Non si può sanare una situazione tanto carente affiancando nuove singole misure, per quanto valide, a quelle esistenti. Troppe timidezze e timori per perseguire le finalità dichiarate dal governo.
La proposta
Assumendo gli stessi obiettivi del governo e partendo dalla revisione critica delle misure esistenti, abbiamo provato a configurare un nuovo sistema di politiche per le famiglie in maggiore difficoltà, che ottimizzi l’efficacia sui bisogni, l’equità distributiva e l’efficienza nell’uso delle risorse. Prevede strumenti come:
- un reddito minimo di inserimento, che per le famiglie in povertà unisce l’integrazione dei redditi fino alla soglia di povertà assoluta a progetti personalizzati di promozione e inserimento sociale e lavorativo;
- un assegno per i figli, che, sostituendo le detrazioni fiscali per figli e gli assegni del nucleo familiare, fornisce sostegno economico – con prova dei mezzi – a famiglie con figli minori o studenti fino a 25 anni;
- una dote di cura, che sostituisce l’attuale indennità di accompagnamento e assicura a tutte le famiglie con persone non autosufficienti o disabili un sostegno economico o di servizi, di entità rapportata alla intensità del fabbisogno assistenziale, senza alcuna selettività economica;
- una pensione unica per invalidi, per dare sostegno economico progressivo, sempre sottoposto alla prova dei mezzi, alle famiglie con invalidi in condizione economica media o bassa;
- un budget di inclusione, quale nuovo modello di presa in carico delle persone con disabilità e opportunità di vita autonoma, che mette a sistema tutti gli interventi.

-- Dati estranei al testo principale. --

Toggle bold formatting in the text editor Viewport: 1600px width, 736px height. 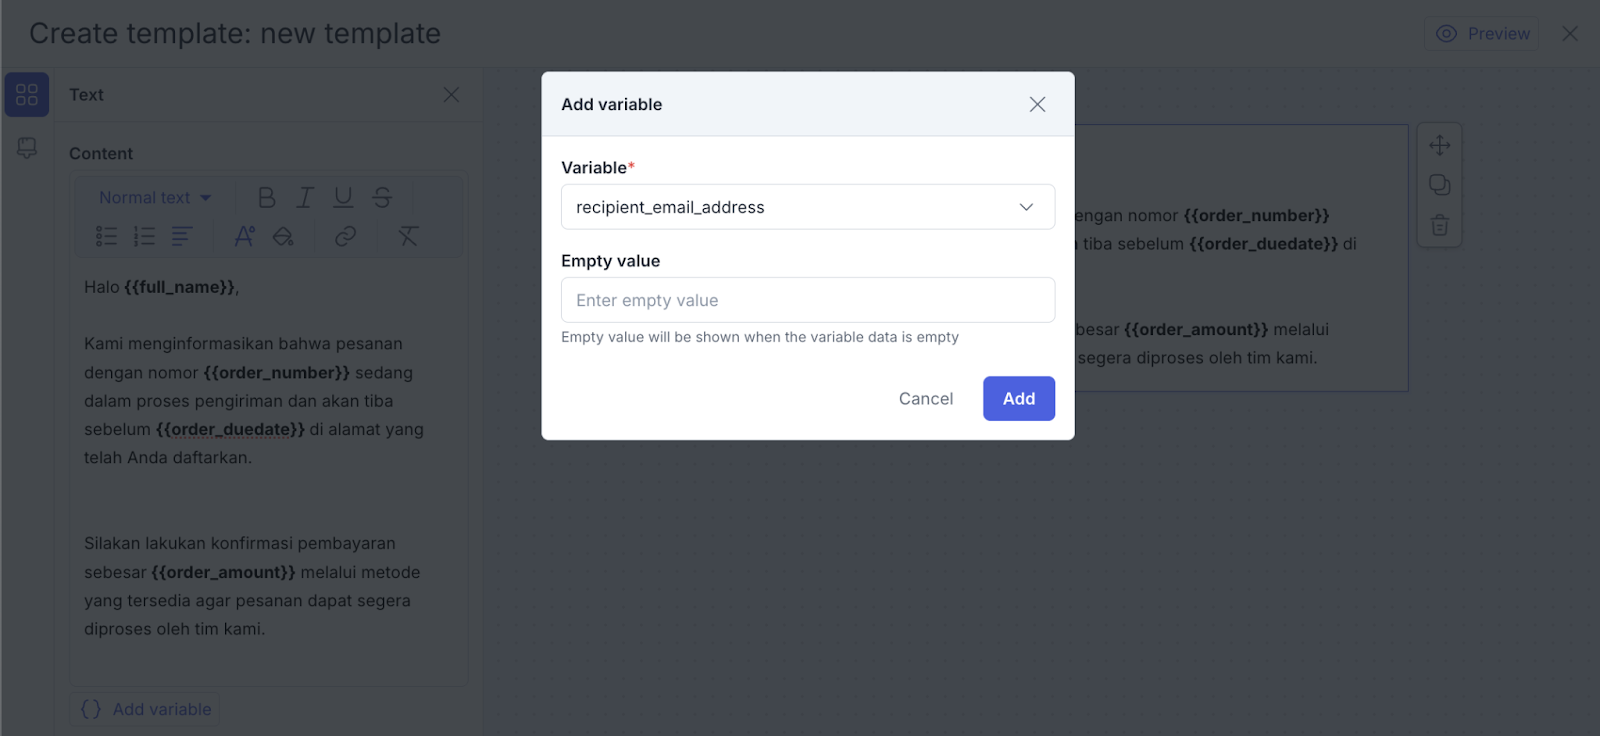pyautogui.click(x=266, y=198)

Tali misure sono accompagnate da uno sviluppo quantitativo e qualitativo dei servizi territoriali per adeguarli alla loro nuova centralità e ai loro nuovi compiti. Tutto tramite finanziamenti aggiuntivi e liberazione di risorse comunali dedicate.
Inoltre, intervengono su tutte (universalismo) e solo le reali situazioni di bisogno socialmente riconosciute (economicità, efficienza della spesa), integrando risorse personali e familiari gravemente carenti e sostenendo potenzialità presenti nelle persone e nel contesto (welfare comunitario). Il sostegno è insomma proporzionato e appropriato al bisogno (equità sociale e efficacia).

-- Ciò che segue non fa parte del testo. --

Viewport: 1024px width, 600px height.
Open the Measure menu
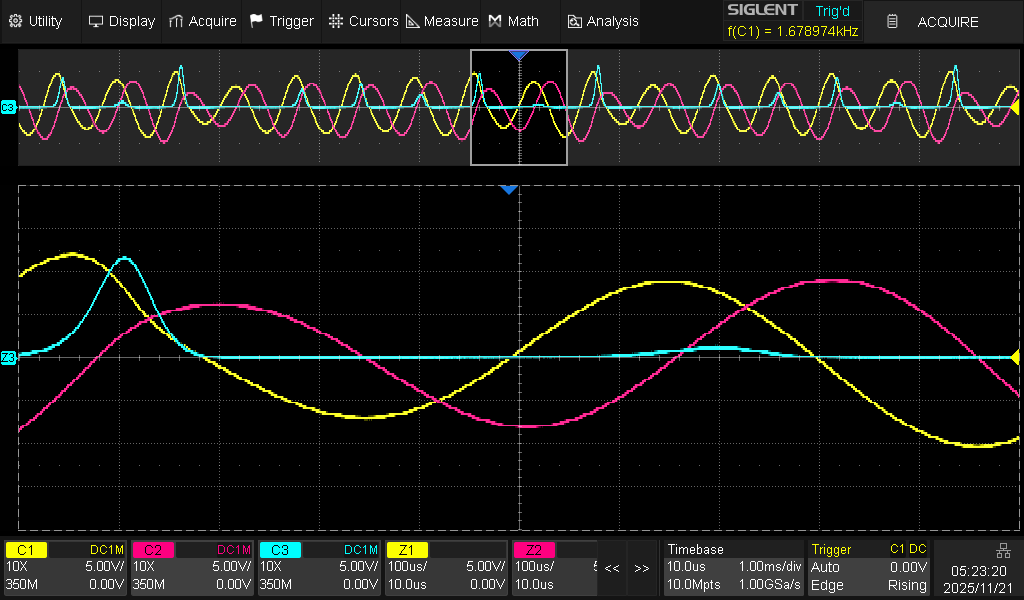point(441,21)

Un sistema di questo tipo consegue il tendenziale azzeramento della povertà assoluta, ora al 7,2 per cento, e la concentrazione dei benefici sui più bisognosi per reddito (tavola 1). Certo, il numero dei beneficiari si contrae, ma le penalizzazioni medie sul reddito degli esclusi dai benefici, grazie alle salvaguardie eventualmente previste, risultano nulle fino al quarto decile Isee e modeste (fra l’1 e il 3 per cento) per i decili successivi. Il vantaggio sociale risulta quindi evidente.
Il costo a regime di questa riforma sarebbe di 79,8 miliardi, il 7 per cento in più di quanto già impegnato per il 2017 (tavole 2 e 3), da raggiungere con un percorso pluriennale, con tappe già configurate. Il costo aggiuntivo (5,5 miliardi) potrebbe essere coperto da ulteriori finanziamenti pubblici o anche, in tutto o in parte, con una scelta redistributiva più accentuata, prelevando una parte dei 7,5 miliardi di euro delle attuali erogazioni per contrasto alla povertà e sostegno alla famiglia che per gli attuali distorti criteri di selezione vanno alle famiglie, benestanti o addirittura ricche, dei quattro decili Isee superiori.
La riforma generale e coordinata proposta conseguirebbe dei significativi benefici sociali, con costi aggiuntivi contenuti. Come ogni cambiamento incontrerà resistenze. Toccherà alla politica gestirle per ricercare la maggior coerenza fra le finalità enunciate e le azioni poste in atto per perseguirle.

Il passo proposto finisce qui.